= WHAT IS REQUIRED =
Transcribe all of the entries below exactly. Leave out the pictures.

Saved data entries:
++++++++++++++++++++

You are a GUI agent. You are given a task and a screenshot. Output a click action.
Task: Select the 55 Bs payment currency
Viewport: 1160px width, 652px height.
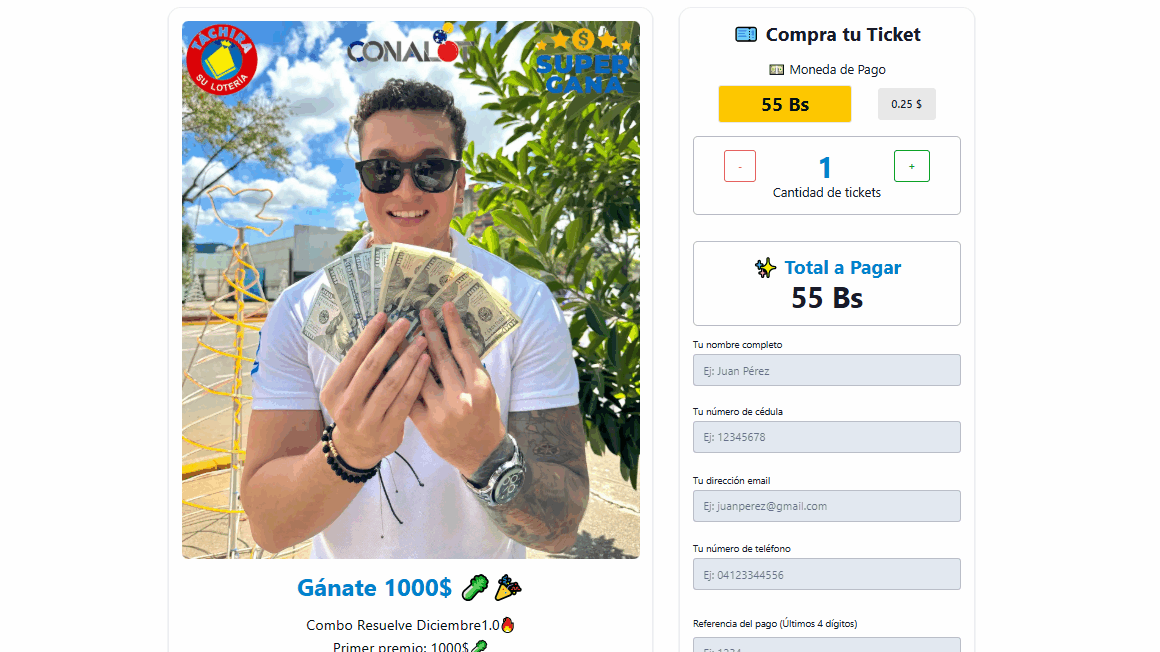[x=785, y=104]
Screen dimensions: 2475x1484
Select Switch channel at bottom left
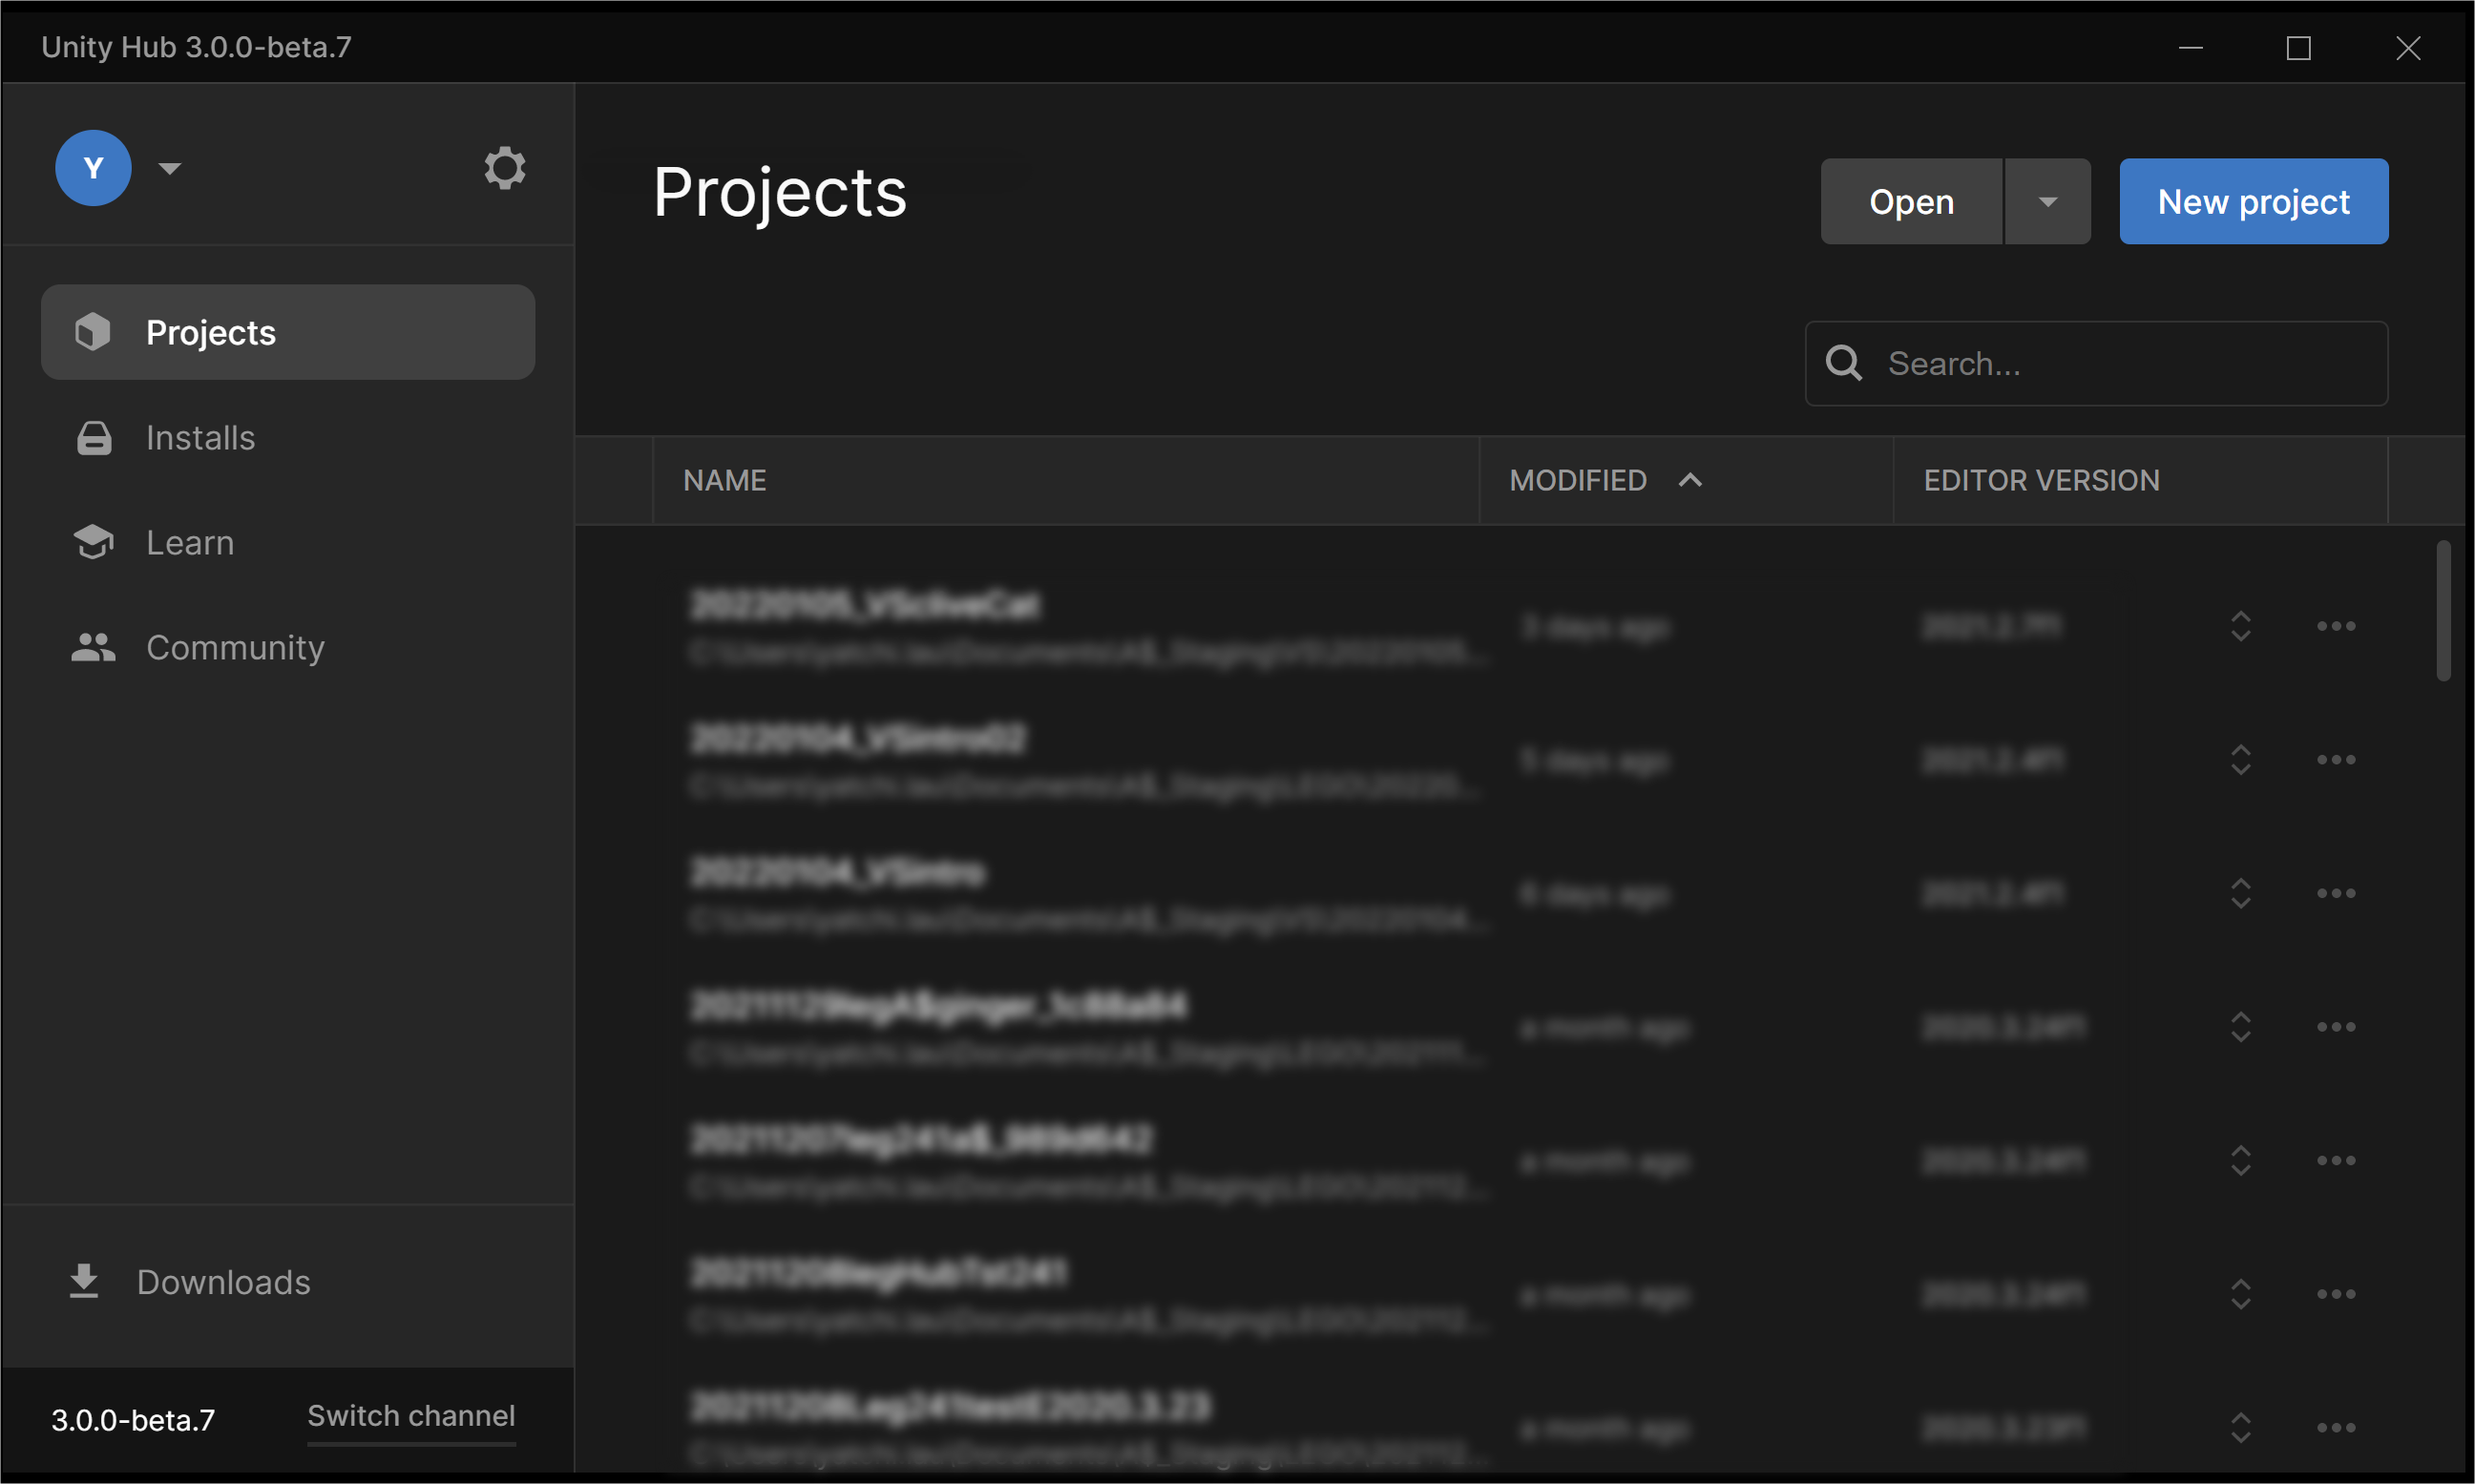pyautogui.click(x=409, y=1413)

++++++++++++++++++++

= EXERCISE ANSWER =
You are a GUI agent. You are given a task and a screenshot. Output a click action.
Task: Select the 55 Bs payment currency
Viewport: 1160px width, 652px height.
[x=785, y=104]
Screen dimensions: 2475x1484
Select Switch channel at bottom left
pyautogui.click(x=409, y=1413)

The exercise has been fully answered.